▸ **Problem statement**
Repeat exactly the line containing "Screen dimensions: 1121x607" and every line after it in the entries, and nothing besides.

▸ **Data**
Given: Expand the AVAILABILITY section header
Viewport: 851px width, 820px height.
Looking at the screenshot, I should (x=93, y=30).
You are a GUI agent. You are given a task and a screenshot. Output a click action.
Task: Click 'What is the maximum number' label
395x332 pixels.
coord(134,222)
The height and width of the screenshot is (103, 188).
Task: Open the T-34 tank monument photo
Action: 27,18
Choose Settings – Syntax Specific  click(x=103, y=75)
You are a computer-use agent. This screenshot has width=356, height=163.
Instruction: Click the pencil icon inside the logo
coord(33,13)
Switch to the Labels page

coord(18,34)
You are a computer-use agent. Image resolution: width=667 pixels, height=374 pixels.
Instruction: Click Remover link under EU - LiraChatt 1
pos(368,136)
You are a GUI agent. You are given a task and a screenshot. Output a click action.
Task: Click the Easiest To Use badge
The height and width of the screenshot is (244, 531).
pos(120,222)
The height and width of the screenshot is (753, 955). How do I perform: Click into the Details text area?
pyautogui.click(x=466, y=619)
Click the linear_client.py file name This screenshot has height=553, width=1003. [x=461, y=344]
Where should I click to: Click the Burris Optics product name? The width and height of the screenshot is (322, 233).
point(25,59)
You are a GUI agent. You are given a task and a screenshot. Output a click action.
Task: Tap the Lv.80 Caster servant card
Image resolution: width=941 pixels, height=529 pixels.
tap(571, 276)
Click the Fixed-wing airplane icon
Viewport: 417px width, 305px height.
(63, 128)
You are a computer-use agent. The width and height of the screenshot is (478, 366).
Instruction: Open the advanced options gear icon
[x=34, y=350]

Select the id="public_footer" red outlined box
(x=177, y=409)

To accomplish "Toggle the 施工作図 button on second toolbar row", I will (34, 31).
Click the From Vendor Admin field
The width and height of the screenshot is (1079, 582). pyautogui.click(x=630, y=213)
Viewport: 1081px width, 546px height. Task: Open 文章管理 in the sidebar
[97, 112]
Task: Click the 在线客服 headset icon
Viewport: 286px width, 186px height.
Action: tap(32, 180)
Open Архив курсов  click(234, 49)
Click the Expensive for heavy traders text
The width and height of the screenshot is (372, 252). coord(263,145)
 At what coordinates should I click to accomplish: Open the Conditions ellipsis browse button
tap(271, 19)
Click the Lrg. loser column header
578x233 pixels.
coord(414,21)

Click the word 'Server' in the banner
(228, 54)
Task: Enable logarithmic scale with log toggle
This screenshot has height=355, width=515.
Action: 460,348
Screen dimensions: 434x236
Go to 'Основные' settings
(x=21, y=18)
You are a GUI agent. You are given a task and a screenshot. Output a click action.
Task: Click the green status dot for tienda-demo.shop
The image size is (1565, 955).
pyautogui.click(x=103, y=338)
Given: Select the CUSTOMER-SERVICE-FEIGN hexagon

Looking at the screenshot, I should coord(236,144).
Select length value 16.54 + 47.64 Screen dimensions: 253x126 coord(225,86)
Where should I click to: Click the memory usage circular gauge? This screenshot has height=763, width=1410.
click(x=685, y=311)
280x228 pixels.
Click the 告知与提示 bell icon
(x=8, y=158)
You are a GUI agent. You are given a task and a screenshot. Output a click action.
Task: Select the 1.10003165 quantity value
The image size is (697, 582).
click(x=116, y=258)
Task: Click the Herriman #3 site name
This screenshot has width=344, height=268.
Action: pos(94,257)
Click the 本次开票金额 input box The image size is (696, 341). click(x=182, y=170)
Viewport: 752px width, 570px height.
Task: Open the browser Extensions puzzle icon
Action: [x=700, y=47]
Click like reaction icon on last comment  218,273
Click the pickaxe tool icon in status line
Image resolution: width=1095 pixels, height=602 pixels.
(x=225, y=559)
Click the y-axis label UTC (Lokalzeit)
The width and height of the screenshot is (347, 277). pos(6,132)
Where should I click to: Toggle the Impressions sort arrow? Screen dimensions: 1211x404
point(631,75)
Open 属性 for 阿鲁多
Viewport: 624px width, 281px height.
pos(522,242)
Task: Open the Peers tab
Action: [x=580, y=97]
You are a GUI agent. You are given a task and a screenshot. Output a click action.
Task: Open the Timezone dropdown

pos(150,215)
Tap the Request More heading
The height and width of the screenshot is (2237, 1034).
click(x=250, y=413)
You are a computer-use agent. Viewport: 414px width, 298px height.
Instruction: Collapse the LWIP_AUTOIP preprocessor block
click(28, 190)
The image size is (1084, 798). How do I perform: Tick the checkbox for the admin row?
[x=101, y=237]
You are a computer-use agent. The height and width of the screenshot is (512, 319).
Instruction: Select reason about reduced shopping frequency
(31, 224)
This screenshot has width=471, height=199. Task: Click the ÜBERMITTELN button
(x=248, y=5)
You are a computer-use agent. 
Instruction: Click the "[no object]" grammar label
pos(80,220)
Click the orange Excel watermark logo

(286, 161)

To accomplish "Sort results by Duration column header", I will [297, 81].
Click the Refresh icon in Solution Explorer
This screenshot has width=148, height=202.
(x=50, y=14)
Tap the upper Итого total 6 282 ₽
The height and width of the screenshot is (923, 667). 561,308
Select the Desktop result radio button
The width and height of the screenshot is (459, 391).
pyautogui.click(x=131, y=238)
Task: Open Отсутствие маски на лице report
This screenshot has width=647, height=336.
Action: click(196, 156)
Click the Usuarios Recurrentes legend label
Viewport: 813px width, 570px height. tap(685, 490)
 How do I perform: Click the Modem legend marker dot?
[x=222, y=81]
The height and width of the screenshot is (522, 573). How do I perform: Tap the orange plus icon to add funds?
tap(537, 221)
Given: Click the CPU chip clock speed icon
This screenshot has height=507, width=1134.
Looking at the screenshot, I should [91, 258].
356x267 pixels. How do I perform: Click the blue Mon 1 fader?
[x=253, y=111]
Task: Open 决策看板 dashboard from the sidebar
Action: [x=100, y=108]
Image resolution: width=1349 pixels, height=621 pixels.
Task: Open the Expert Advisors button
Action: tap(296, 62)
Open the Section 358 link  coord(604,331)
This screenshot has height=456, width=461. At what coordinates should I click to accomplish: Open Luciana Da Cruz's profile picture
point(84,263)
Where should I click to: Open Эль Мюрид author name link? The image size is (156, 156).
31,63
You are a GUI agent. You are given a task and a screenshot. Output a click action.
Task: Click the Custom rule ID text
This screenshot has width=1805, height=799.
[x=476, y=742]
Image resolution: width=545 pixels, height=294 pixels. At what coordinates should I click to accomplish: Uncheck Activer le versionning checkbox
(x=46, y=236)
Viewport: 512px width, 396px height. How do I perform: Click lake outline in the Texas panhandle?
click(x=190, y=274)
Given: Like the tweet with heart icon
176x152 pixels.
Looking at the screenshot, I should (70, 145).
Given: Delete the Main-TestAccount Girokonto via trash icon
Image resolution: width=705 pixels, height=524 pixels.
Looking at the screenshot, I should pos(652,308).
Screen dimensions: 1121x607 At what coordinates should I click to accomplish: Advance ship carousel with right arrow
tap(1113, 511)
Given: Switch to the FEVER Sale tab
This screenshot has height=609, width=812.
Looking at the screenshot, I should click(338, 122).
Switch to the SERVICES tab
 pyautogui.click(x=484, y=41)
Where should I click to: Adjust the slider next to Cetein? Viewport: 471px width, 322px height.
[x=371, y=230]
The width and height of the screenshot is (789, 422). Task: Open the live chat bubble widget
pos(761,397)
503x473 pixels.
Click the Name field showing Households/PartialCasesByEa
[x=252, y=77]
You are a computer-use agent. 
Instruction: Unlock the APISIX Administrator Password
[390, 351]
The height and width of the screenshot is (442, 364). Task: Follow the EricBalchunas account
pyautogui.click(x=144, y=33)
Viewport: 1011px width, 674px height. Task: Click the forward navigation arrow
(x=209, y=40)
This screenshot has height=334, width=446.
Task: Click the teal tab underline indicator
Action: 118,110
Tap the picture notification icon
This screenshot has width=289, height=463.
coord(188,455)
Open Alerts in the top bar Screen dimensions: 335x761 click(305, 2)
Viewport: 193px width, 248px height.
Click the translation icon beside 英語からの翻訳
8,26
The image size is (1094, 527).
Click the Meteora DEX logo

▸ **Result for this exercise**
Screen dimensions: 1121x607 At what coordinates should I click to accomplish: Advance ship carousel with right arrow
tap(1113, 511)
Given: Switch to the FEVER Sale tab
This screenshot has height=609, width=812.
Looking at the screenshot, I should click(338, 122).
Switch to the SERVICES tab
 pyautogui.click(x=484, y=41)
Where should I click to: Adjust the slider next to Cetein? Viewport: 471px width, 322px height.
[x=371, y=230]
The width and height of the screenshot is (789, 422). Task: Open the live chat bubble widget
pos(761,397)
503x473 pixels.
Click the Name field showing Households/PartialCasesByEa
[x=252, y=77]
You are a computer-use agent. 
Instruction: Unlock the APISIX Administrator Password
[390, 351]
The height and width of the screenshot is (442, 364). Task: Follow the EricBalchunas account
pyautogui.click(x=144, y=33)
Viewport: 1011px width, 674px height. Task: Click the forward navigation arrow
(x=209, y=40)
This screenshot has height=334, width=446.
Task: Click the teal tab underline indicator
Action: 118,110
Tap the picture notification icon
This screenshot has width=289, height=463.
coord(188,455)
Open Alerts in the top bar Screen dimensions: 335x761 click(305, 2)
Viewport: 193px width, 248px height.
Click the translation icon beside 英語からの翻訳
8,26
The image size is (1094, 527).
Click the Meteora DEX logo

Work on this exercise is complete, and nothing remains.